[[ Source extract open ]]
However, the book is less than 200 pages long, and there is a bit of fluff and padding.

If there was an updated edition, the most useful addition would be to expand the section in "Amateur Viewing" on Star Charts. The book itself says you should have access to a "star chart", and then the following 10 pages contain some useful star charts, but only detail on 15 constellations:

Andromeda / Bootes / Cancer / Canis Major / Cassiopeia / Centaurus / Crux
Cygnus / Hercules / Leo / Orion / Saggitarius / Scorpius / Taurus / The Plough

2000 years ago Ptolemy listed 48 constellations, and I would have thought that at a minimum level, a good Astronomy Manual should have star maps for all the well-known constellations, and now we describe the sky in terms of maybe 88 constellations I see no reason why this book could not include an extra 20 pages to give details of all the constellations. After all we don't want to be less educated than our Babylonian and Greek ancestors! The 88 constellations are listed in Appendix 1, that is it.
[[ Source extract closed ]]
[[ Provided records open ]]
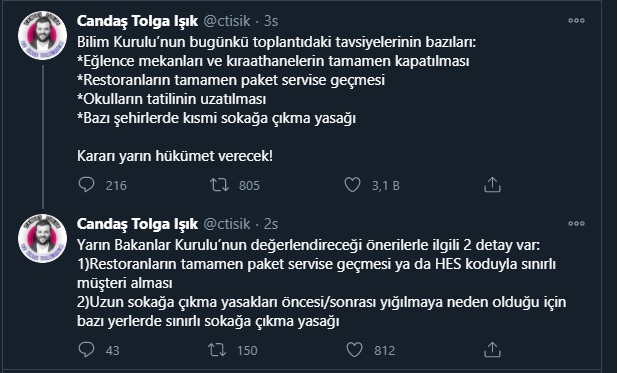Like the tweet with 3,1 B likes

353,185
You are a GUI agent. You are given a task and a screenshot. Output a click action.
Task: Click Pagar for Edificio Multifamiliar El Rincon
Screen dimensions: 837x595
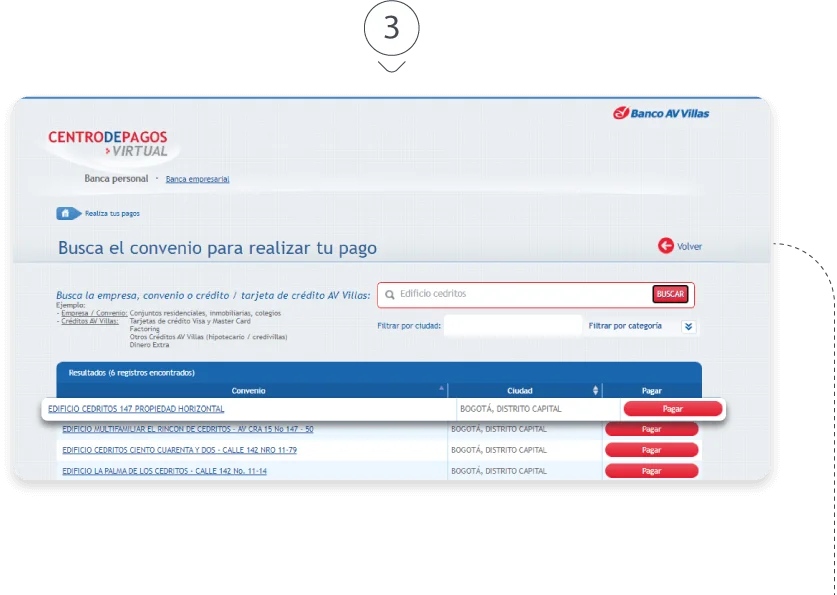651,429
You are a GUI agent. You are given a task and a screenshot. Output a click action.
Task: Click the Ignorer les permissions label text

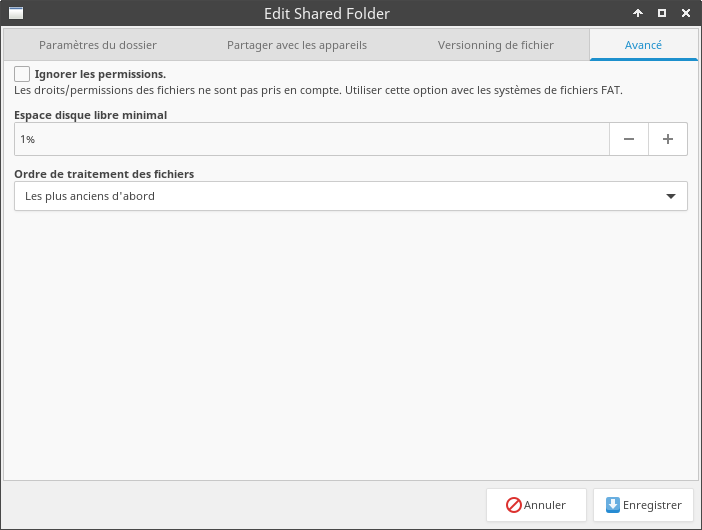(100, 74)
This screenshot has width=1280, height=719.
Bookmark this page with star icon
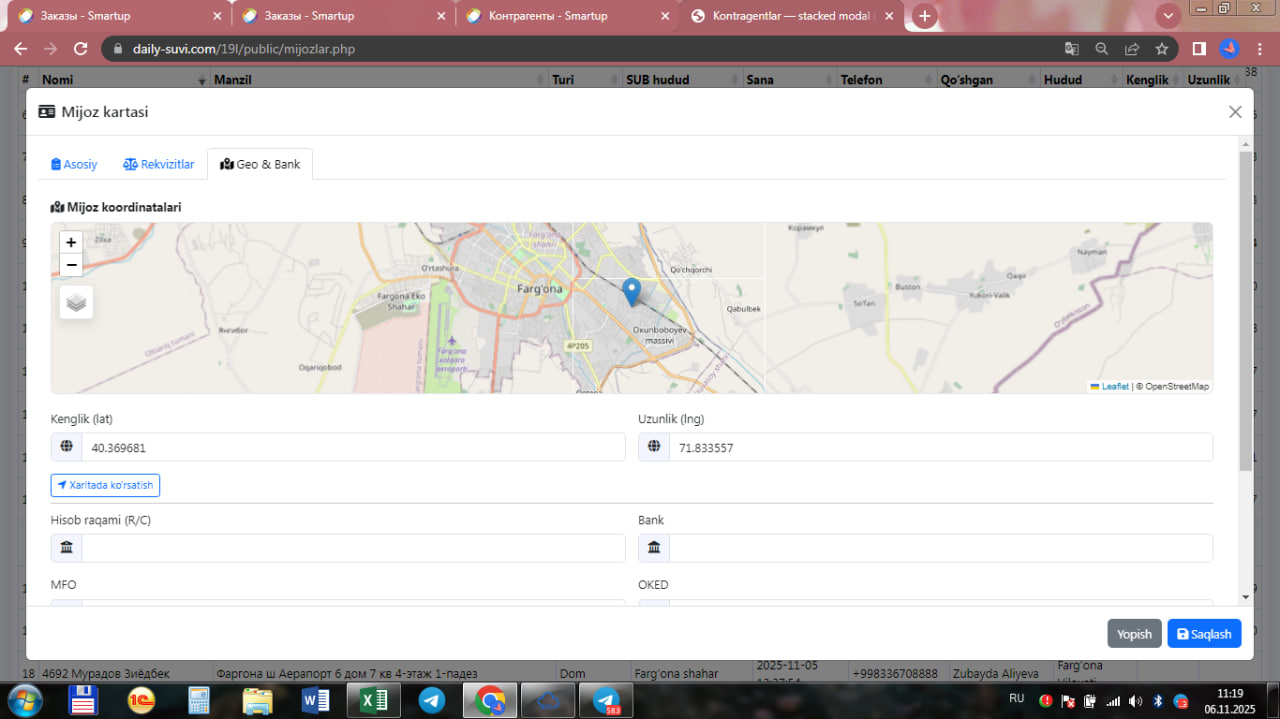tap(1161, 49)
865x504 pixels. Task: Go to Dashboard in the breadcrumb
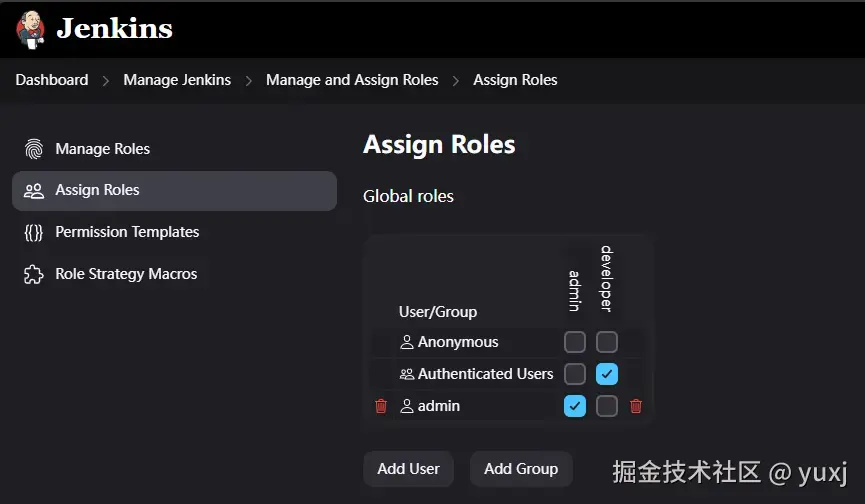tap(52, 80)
[[ Provided records closed ]]
[[ Provided records open ]]
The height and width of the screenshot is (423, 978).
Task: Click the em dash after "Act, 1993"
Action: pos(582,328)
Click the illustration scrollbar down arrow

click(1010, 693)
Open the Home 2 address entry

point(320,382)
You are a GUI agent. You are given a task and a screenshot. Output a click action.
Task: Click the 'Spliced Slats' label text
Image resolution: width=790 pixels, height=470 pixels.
[[ Provided records closed ]]
Tasks for this exercise:
• 1. Give again the part of the astronomy book review that opens with the words containing "Andromeda / Bootes" and closes with "that is it.", substituting "Hipparchus" for "Ptolemy".
• 2. Pick up the astronomy book review after its last sentence and continue writing it.

Solved problems:
• 1.
Andromeda / Bootes / Cancer / Canis Major / Cassiopeia / Centaurus / Crux
Cygnus / Hercules / Leo / Orion / Saggitarius / Scorpius / Taurus / The Plough

2000 years ago Hipparchus listed 48 constellations, and I would have thought that at a minimum level, a good Astronomy Manual should have star maps for all the well-known constellations, and now we describe the sky in terms of maybe 88 constellations I see no reason why this book could not include an extra 20 pages to give details of all the constellations. After all we don't want to be less educated than our Babylonian and Greek ancestors! The 88 constellations are listed in Appendix 1, that is it.

• 2.
I would also add that the appendices 5.1 and 5.2 of Star Maps from the Northern and Southern hemispheres are a great idea, but spreading this over 8 pages instead of squashing it in to 2 pages would have been much more pleasant to view.

Finally, I thought coverage of Radio astronomy and CMB (Cosmic Microwave Background) was too slight.

So basically, the book is a great idea, but needs a revised version to beef up the information it provides.